In the stock market crash of 1987, when the Dow dropped almost 23 percent in a single day, some investors and analysts warned of further declines in stock prices and a slowdown in economic activity. An investment analyst, Marc Faber, gained prominence during that time for correctly predicting the market’s decline because of asset inflation, and warned clients to pull their investments. Faber earned the moniker “Dr. Doom” for his prognostication, and he has a monthly financial publication titled the Gloom, Boom & Doom Report to reflect the cyclical nature of economic booms and busts.
Prior to the global financial crisis and market sell-off of 2008, Nouriel Roubini, an economics professor at New York University, warned in 2006 of the U.S. economy slipping into recession should housing prices collapse. He also was called “Dr. Doom” for his forecast.

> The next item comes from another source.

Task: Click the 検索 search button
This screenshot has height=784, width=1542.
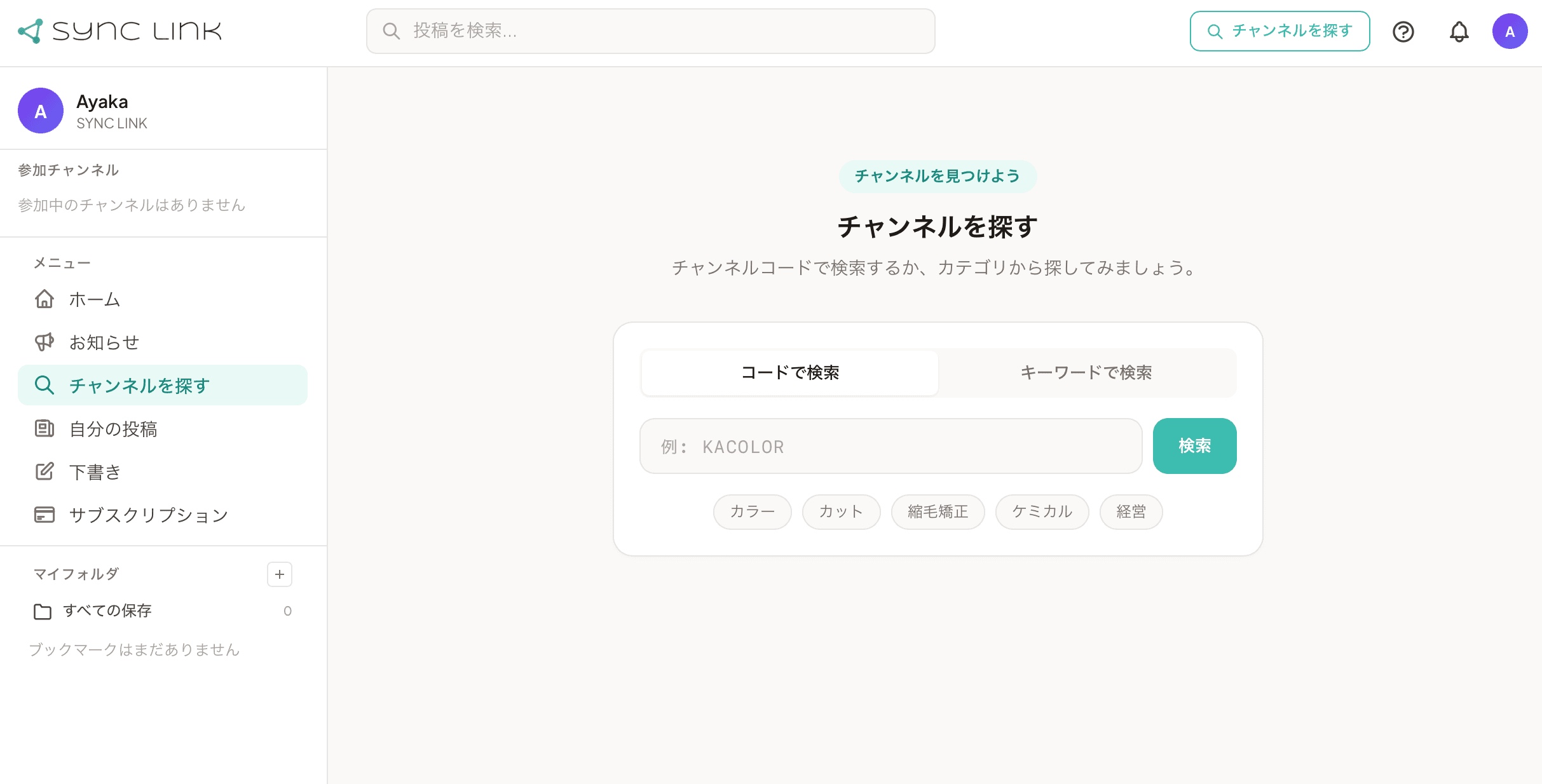Action: (x=1194, y=446)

While both Faber and Roubini were popular for correctly predicting economic and stock market declines, they failed to provide guidance to investors about recoveries in the economy and financial markets. Within a few weeks of the market’s collapse in 1987, stocks embarked on an unprecedented bull run that lasted until the dot-com crash in 2000. After the global financial crisis in 2008, the stock market and the U.S. economy started to rebound the following year, in March, and the advance lasted until the COVID-19 pandemic. Concern of the virus spreading globally caused markets in many countries to crash in the first quarter of 2020. Many economies started to slow down, but again, the market downturn was short-lived and was quickly followed by yet another bull run.